Every week, we ask an Atlanta real estate professional for their thoughts on the top trends in Atlanta real estate.
This week, we talked with John Zercher of John Zercher & Associates, a Keller Williams Realty office in Smyrna. A native Georgian, John has lived in metro Atlanta for more than 29 years, and is a graduate of the University of Georgia in marketing and management information systems. Coming from a career in IT, John uses his expertise in marketing and technology for his real estate business.
Atlanta Agent (AA): What’s your view on syndication sites (Zillow, Trulia, realtor.com)? Are they a positive for agents, or just unnecessary noise?
John Zercher (JZ): I was not a fan originally, but I’m seeing more and more benefits. When those sites originally came out, especially Zillow with its “Zestimate” feature, it caused quite a bit of controversy, because consumers began looking at those like an appraisal. Of course, that’s not what a Zestimate is; it’s only intended to give you a ballpark value. Those measures, though, have become more accurate, and they actually benefit agents in how they give consumers an idea of what they’re home is worth.

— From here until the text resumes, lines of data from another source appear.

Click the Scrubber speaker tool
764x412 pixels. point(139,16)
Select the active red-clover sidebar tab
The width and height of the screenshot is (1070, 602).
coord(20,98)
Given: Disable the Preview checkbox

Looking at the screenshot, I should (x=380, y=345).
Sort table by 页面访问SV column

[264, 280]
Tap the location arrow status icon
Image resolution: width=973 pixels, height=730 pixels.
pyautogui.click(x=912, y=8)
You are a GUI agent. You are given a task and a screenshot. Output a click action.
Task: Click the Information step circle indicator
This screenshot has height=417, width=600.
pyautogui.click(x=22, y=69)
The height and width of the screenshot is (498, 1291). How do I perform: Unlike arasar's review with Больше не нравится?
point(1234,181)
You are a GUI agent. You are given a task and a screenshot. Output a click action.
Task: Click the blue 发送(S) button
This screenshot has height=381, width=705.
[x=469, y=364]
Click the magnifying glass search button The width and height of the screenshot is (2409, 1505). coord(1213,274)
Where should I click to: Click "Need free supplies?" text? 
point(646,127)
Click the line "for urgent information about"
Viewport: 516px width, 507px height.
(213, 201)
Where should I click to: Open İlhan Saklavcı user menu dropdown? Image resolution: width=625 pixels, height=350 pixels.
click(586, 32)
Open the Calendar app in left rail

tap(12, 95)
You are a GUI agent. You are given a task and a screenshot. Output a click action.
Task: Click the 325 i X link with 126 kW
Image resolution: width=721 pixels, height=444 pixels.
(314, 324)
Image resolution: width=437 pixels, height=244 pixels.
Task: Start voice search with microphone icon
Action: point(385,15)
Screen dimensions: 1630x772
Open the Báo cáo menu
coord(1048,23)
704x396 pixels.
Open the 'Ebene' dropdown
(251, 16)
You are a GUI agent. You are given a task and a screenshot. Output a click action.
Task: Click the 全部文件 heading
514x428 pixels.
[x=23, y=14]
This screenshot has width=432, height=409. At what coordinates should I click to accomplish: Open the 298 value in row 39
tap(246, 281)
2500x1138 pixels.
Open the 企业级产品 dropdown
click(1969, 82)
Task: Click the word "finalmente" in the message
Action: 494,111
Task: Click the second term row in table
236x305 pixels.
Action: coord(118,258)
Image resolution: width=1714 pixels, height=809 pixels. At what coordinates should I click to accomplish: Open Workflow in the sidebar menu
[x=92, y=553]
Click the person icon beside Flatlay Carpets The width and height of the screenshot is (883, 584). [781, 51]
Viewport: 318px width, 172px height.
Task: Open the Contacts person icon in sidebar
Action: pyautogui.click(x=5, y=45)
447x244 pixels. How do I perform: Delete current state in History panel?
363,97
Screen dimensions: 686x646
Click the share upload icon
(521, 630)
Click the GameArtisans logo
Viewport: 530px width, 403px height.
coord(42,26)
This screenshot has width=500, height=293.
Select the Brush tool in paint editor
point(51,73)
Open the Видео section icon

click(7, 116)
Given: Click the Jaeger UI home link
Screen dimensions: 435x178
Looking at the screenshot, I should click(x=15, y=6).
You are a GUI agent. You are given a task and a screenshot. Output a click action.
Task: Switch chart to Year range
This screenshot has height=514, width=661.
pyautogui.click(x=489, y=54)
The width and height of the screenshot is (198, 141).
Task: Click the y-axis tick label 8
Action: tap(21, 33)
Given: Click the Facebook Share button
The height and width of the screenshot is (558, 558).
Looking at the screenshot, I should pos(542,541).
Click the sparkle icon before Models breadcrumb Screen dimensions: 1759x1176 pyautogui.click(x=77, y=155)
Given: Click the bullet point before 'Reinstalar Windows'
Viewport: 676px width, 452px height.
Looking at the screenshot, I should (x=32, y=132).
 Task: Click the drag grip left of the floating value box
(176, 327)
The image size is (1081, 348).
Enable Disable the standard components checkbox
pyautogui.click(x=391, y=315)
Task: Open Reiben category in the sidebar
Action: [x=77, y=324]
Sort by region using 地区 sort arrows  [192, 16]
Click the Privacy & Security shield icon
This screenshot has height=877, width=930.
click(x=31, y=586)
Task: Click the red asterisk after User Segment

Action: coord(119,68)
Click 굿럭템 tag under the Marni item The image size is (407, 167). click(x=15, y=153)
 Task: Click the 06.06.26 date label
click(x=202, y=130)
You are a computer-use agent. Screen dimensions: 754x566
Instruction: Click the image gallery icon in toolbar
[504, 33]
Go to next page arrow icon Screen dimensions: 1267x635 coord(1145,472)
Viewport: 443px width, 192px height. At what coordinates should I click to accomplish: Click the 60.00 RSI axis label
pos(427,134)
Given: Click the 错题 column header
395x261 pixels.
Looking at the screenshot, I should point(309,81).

Also, it those sites do give validity to agents. If you’re an agent, you work full-time in the business and you have a successful track record, those sites give you an opportunity to present that track record to the consumers. I received calls, for instance, from sellers in the area who have gone online, read reviews on my Zillow and Trulia profiles and decided to contact me. So the sites allow the consumer to do research upfront, and to research you as an agent. And of course, having those reviews will set you apart from other agents and give you an edge.
AA: Home flipping was a pretty big deal during both the housing boom years and the downturn, given all the distressed properties; do you see any flipping in your markets, or is it pretty much gone?
JZ: We are still seeing a lot of opportunities out there; consumers have to dig a little harder than they did a couple years ago, but there are still plenty of opportunities.
Most of the successful investors that we see are finding listings off the beaten path. For instance, investment homes may not always be on the MLS system nowadays. One thing that’s happening quite a bit nowadays is private Realtor Facebook groups; within those referral networks, investors will have access to properties long before the competition will.
As of right now, there is still a lot of opportunity where the market has not completely rebounded, such as between the $750,000 and $1 million market. In some of the higher-end markets, you still see investment activity, whereas in the lower end, those homes were snatched up in the last couple of years by investment groups.
AA: Finally, how have appraisals been for your listings? Are they improving, or still a hassle?
JZ: They’ve improved quite a bit in the last year. I was having so many appraisal issues in 2013, but as prices have come up, much of it has cleared up.
The problem is, of course, that appraisers are still looking in the rearview mirror, and they can’t find the comps to support what the buyers are seeing in the market. For six months, I had not experienced any appraisal issues, but I’ve had a few pop up recently; I think we’re starting to see a change as inventory increases again, and though you do still encounter issues where sales are lower (and there are less comps, as a result), most appraisers are pretty easy to talk to, and we always provide them with information about how we priced the property, so they know where we’re coming from.
Now, going forward, positive-time-adjustments, or appraising the homes with rising prices in mind, could still pose problems. When the market was going downward, appraisers were taking off prices for a declining market and were appraising less than the comps – now, though, they’re not doing that for a positive market, and prices are rising.